What you are asked to do
Look through the listing below for lines containing the word "agent". State only their number.

(Provided data begins)

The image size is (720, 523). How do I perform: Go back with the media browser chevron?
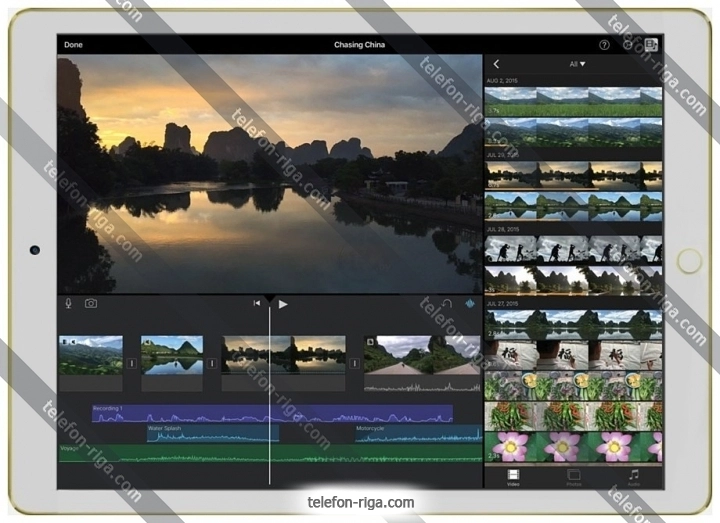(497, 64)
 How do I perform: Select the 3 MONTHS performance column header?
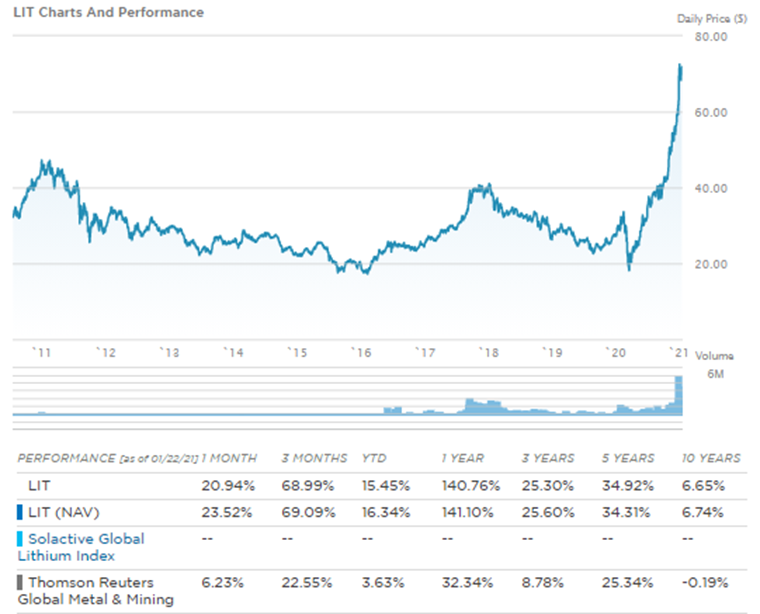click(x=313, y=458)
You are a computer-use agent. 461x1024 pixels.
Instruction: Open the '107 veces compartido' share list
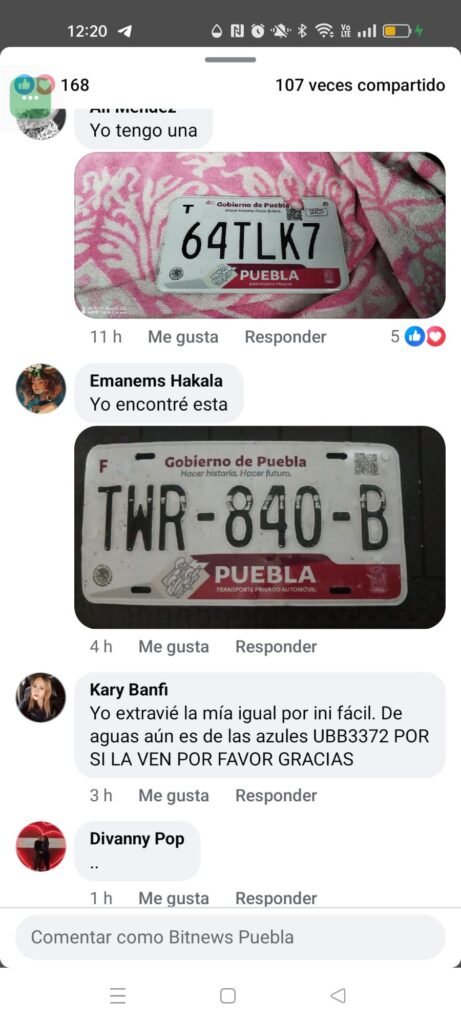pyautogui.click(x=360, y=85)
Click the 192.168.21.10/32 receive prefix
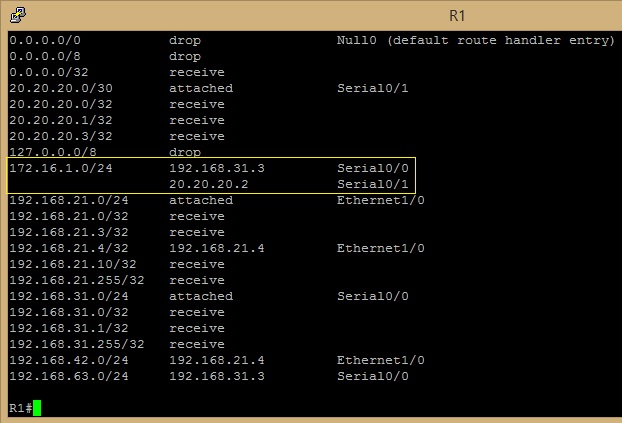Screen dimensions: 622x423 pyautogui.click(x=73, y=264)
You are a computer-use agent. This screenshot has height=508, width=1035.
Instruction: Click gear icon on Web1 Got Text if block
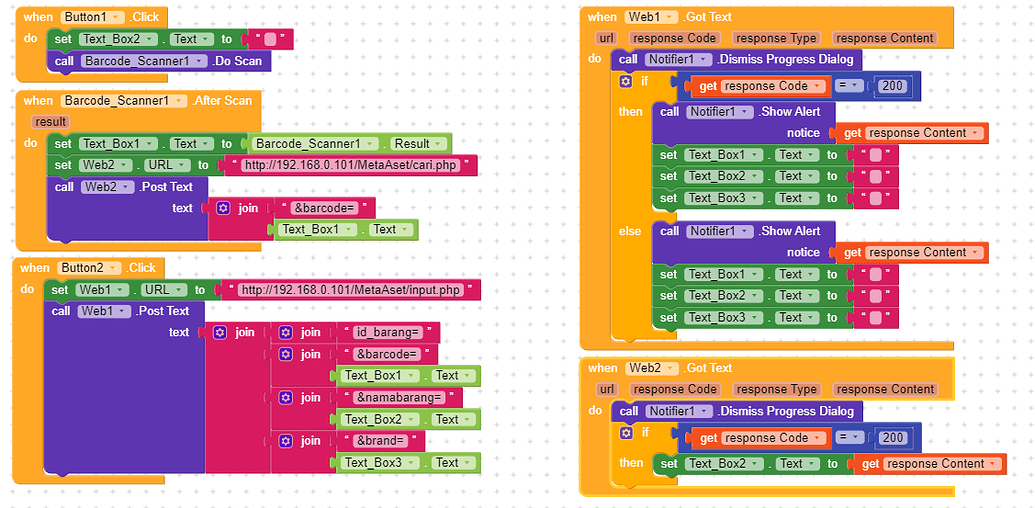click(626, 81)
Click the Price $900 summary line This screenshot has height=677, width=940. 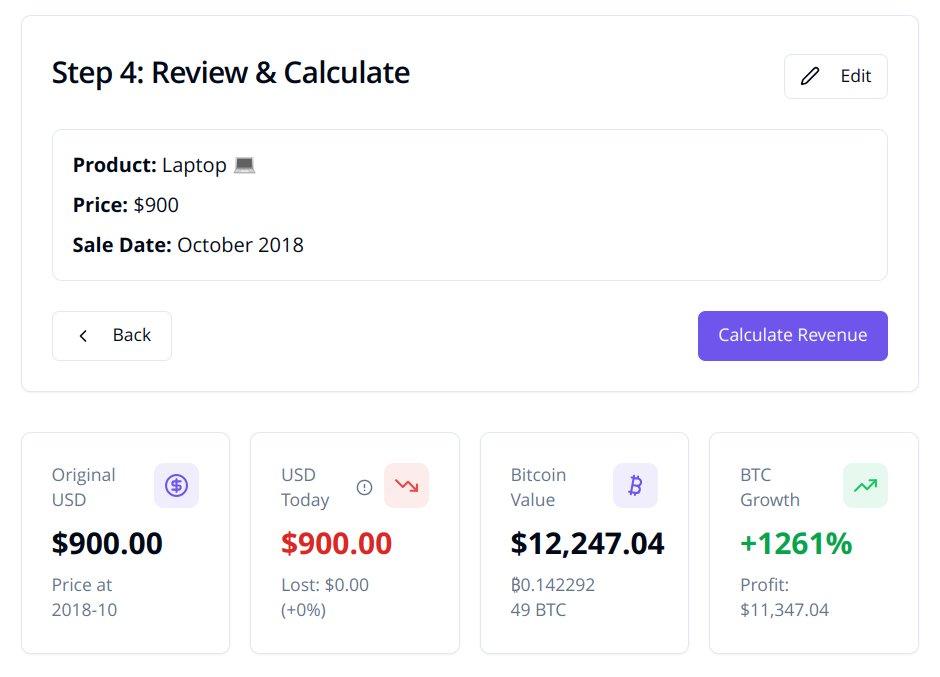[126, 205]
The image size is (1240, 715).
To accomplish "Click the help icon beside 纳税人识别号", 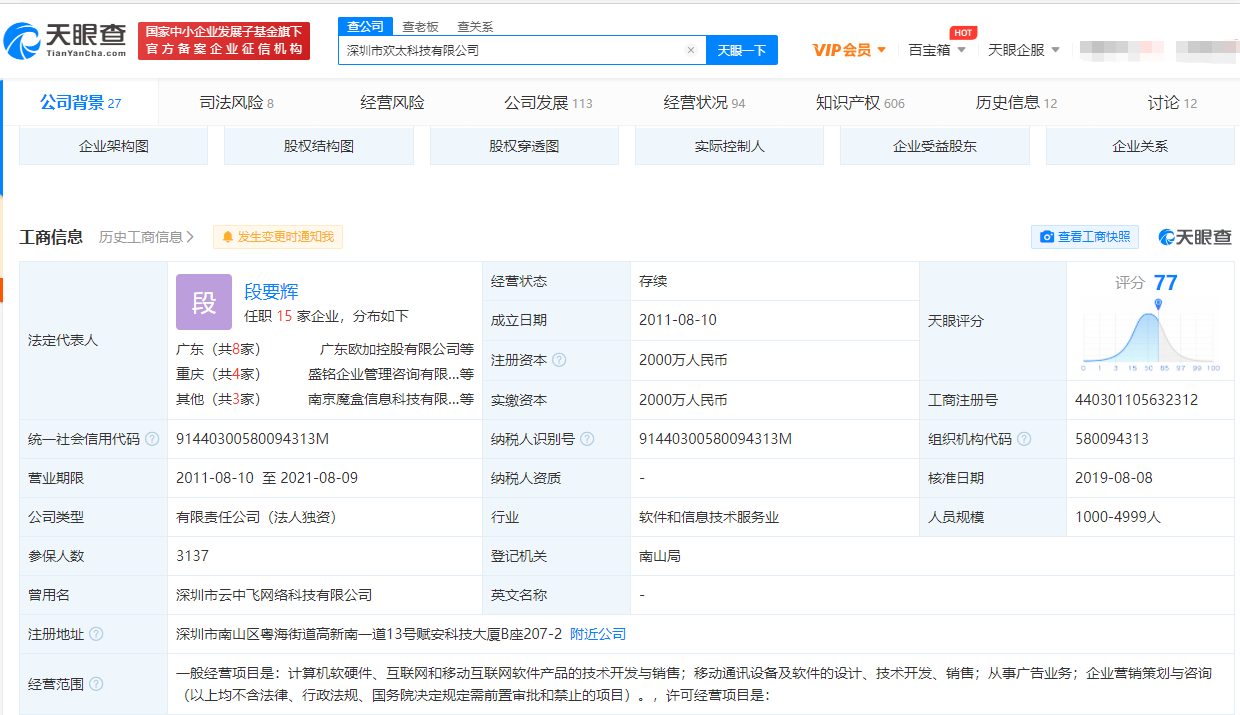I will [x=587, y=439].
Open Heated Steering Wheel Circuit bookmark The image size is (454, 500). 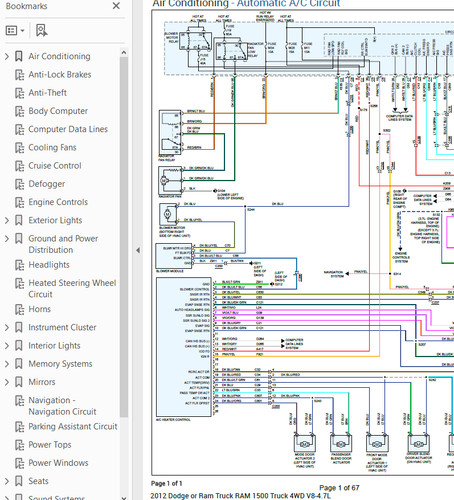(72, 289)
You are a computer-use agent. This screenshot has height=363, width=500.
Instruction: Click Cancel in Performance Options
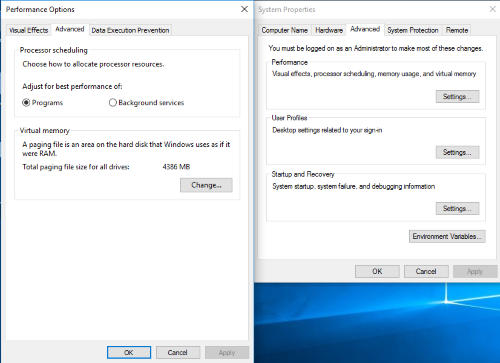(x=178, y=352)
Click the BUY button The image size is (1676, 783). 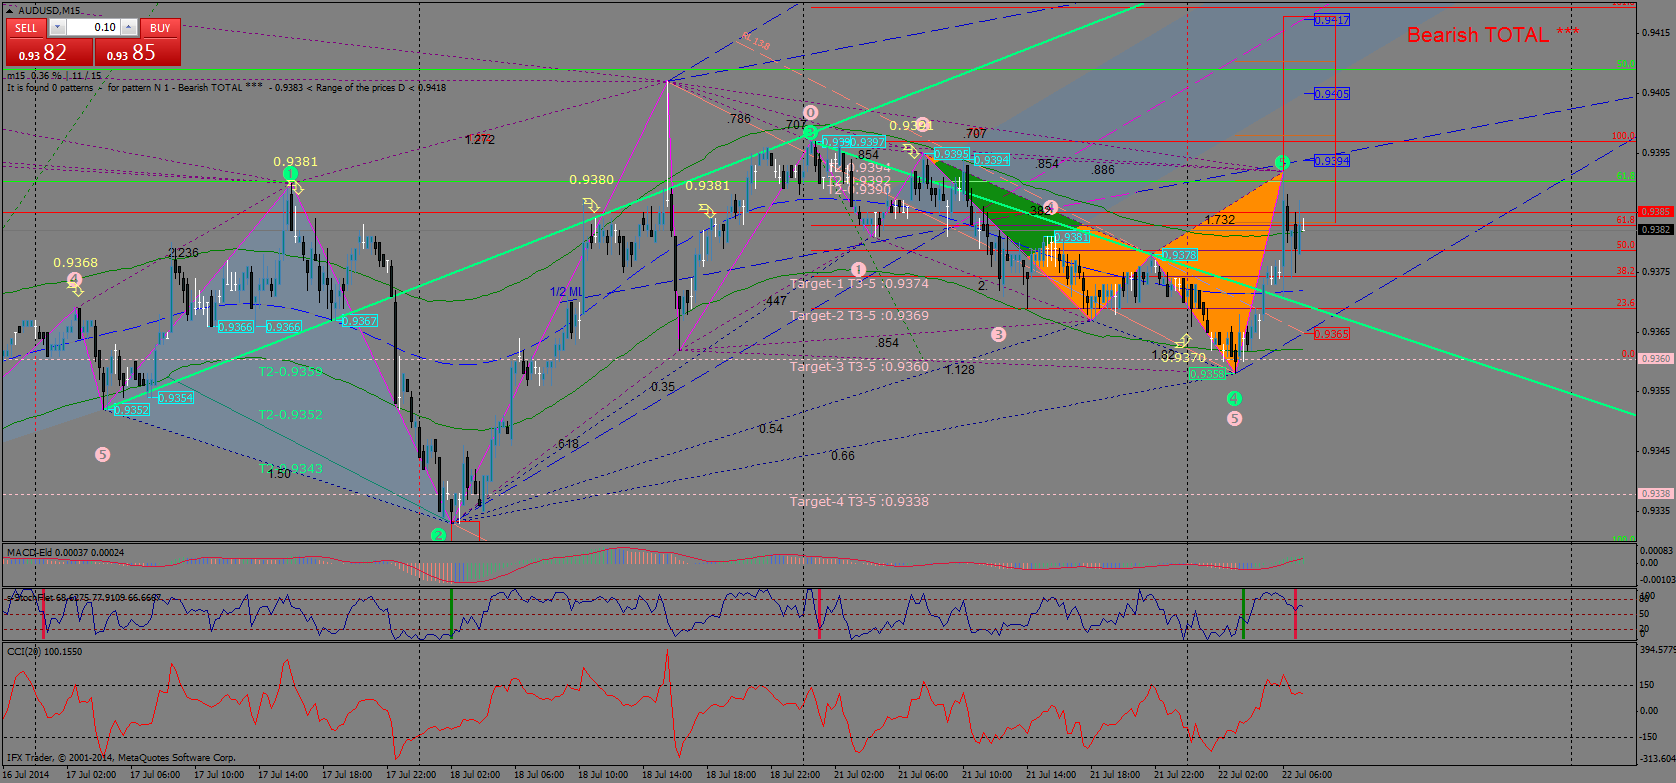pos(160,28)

(Provided data ends)

Answer for the task
3